Review: Throne of the Crescent Moon by Saladin Ahmed

Throne of the Crescent Moon is the debut novel by American writer Saladin Ahmed, and the first book in The Crescent Moon Kingdoms series. I’ve had this one on my TBR pile for a while now, and it’s been staring at me, all that time, from my bookshelves, telling me to read it.

Plot:

Doctor Adoulla Makhslood is a ghul hunter, but he’s getting up there in age and his body isn’t what it used to be. He’s looking forward to retire in his beloved city of Dhamsawaat and spend the rest of his days drinking delicious teas and enjoying the company of friends. But he knows a peaceful life isn’t for those in his profession: he’ll be fighting ghuls until he’s dead. Adoulla and his devout assistant Raseed go ghul hunting after they find out a village of marsh dwellers has been slaughtered, but they aren’t prepared for what they end up getting entangled in.

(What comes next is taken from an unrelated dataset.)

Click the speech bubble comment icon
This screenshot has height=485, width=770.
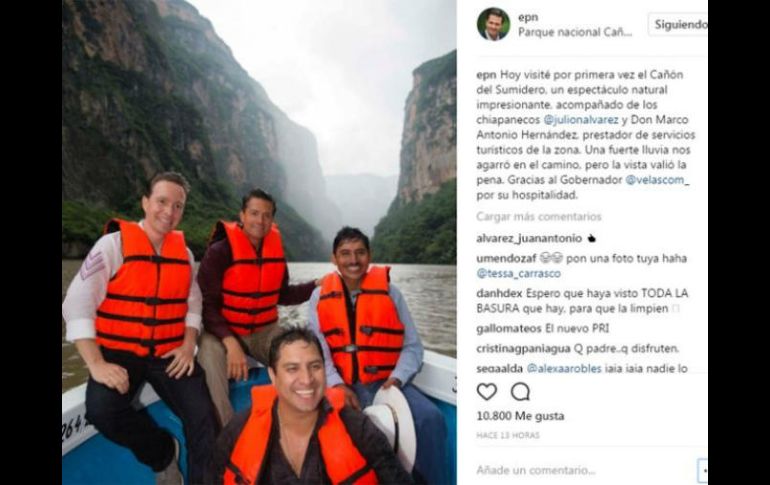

Something worse than regular ghuls is threatening Dhamsawaat. He recruits his old friends, Litaz the alkhemist and husband Dawoud whose magic is fuelled by his own life force. They are also joined by Badawi tribeswoman Zamia, whose band has been murdered by the same seemingly unstoppable force. Together they must navigate the magical, and the political, for there’s civil war brewing in Dhamsawaat.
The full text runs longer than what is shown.